Other than the almost US only elitist crowds at Digg or Reddit social browsing sites like StumbleUpon are populated by the general public from all over the world. People voting for you on StumbleUpon “like you” if you can offer something for the John Does out there. Other than that you only get a limited number of votes. Whether you have “mass appeal” in the positive sense of it you will find out here, not on Digg.

StumbleUpon reviews feedback

People who review you StumbleUpon really care for you, the StumbleUpon community or the subject. So listen closely. getting 10 or more “awesome” reviews on StumbleUpon means a lot if you want to determine the overall popularity of your website or particular page.

Technorati Blog mentions

A page often mentioned on Technorati is truly popular in the blogosphere. You are part of the conversation if you get linked often by other blogs. The Technorati authority is not reliable though as a metric. It’s based largely on Technorati bookmarks which bloggers can game easily.

Google BlogSearch Links

While the main Google search doe not show you many links the Google blog search is good at it. It’ll show you the legit links by other blogs, not the scraper blogs. Watch out for these, the simplest way to monitor them is by using AideRSS.

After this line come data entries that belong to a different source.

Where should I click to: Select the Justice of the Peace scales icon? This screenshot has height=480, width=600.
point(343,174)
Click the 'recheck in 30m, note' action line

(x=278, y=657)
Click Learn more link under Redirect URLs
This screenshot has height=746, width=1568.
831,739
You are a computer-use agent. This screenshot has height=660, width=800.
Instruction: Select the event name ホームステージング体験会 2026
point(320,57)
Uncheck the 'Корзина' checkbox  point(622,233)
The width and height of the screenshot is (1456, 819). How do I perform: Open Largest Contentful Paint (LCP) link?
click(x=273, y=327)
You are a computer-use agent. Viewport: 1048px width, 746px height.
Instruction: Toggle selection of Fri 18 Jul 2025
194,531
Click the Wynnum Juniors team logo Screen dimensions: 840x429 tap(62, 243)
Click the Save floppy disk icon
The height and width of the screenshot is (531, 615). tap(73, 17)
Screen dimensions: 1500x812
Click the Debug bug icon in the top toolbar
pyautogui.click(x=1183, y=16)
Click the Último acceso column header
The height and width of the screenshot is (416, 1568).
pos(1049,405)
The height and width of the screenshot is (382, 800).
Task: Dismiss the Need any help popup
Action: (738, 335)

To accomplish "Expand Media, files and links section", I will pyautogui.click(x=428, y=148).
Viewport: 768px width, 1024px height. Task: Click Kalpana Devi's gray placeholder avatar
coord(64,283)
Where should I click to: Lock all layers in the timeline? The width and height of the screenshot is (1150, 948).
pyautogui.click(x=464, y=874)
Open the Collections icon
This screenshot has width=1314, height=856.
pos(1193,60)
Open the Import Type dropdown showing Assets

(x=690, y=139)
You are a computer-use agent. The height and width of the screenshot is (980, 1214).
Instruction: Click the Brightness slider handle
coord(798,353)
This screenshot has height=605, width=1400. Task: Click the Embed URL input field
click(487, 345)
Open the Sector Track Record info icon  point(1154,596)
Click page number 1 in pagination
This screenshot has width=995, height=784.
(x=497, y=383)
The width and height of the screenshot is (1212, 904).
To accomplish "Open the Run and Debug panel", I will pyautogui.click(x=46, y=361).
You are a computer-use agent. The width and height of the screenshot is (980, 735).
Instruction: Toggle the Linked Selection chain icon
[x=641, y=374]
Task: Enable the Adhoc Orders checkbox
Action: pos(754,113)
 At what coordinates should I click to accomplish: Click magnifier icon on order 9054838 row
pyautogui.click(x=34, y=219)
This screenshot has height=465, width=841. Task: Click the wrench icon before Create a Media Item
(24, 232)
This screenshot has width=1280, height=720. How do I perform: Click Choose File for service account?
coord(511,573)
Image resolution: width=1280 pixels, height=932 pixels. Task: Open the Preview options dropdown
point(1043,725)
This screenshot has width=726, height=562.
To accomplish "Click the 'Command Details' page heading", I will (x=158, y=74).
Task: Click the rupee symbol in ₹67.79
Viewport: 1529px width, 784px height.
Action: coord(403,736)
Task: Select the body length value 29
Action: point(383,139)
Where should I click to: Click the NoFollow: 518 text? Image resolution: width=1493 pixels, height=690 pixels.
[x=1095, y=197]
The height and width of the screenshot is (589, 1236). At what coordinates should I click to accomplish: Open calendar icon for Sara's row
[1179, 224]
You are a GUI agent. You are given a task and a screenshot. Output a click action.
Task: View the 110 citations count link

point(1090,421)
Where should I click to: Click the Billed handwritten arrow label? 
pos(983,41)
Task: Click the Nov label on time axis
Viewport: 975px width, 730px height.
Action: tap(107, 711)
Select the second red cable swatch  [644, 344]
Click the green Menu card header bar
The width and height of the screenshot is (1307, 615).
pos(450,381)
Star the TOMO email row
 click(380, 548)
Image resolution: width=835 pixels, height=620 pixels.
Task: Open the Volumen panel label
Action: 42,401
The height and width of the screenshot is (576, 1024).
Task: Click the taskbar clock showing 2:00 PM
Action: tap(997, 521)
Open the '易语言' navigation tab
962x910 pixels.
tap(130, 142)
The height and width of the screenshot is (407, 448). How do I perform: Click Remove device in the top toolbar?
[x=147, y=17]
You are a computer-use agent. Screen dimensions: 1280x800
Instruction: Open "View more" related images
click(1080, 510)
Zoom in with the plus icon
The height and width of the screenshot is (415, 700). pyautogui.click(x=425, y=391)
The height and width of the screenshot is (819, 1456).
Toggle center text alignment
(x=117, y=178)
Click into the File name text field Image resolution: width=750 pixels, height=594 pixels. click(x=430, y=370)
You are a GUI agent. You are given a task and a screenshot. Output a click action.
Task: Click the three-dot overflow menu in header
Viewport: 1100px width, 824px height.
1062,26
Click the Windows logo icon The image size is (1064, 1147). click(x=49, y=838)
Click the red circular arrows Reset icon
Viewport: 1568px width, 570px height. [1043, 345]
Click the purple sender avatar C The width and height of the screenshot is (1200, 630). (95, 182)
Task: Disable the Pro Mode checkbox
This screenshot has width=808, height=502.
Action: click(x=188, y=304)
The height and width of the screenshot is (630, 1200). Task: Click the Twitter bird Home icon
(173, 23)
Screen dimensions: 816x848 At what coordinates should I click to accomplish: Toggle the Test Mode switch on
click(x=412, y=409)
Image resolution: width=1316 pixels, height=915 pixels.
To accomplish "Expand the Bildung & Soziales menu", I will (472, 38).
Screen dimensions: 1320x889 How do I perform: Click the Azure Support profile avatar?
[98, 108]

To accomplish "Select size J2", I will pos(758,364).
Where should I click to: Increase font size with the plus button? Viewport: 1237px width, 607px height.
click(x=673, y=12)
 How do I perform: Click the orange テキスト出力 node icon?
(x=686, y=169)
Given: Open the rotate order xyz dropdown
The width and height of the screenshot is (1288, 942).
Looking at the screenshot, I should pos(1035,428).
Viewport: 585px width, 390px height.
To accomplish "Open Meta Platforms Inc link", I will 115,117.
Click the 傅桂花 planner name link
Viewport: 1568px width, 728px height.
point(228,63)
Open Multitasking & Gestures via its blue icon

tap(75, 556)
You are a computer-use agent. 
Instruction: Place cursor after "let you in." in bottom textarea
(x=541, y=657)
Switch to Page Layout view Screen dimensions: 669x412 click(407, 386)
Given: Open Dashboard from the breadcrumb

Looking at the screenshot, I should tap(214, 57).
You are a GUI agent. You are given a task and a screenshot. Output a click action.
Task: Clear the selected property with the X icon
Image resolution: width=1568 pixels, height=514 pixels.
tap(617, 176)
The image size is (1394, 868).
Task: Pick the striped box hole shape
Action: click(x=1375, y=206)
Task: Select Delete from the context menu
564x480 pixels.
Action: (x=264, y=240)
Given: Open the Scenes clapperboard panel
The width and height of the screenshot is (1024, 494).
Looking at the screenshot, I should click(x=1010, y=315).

Some of you might assume now that all this is far too complex for them but it isn’t. Freely available tools like Google Analytics allow every webmaster to find out much more about a website than just a few years ago where we were the obvious numbers of PageRank, rankings and traffic had to suffice. The real web metrics experts will laugh this list off probably as advanced SEO and web analytics starts in most cases beyond the ways mentioned here.

 

You are certainly much better off checking these 33 web metrics instead of Google rankings, PageRank and sheer website traffic.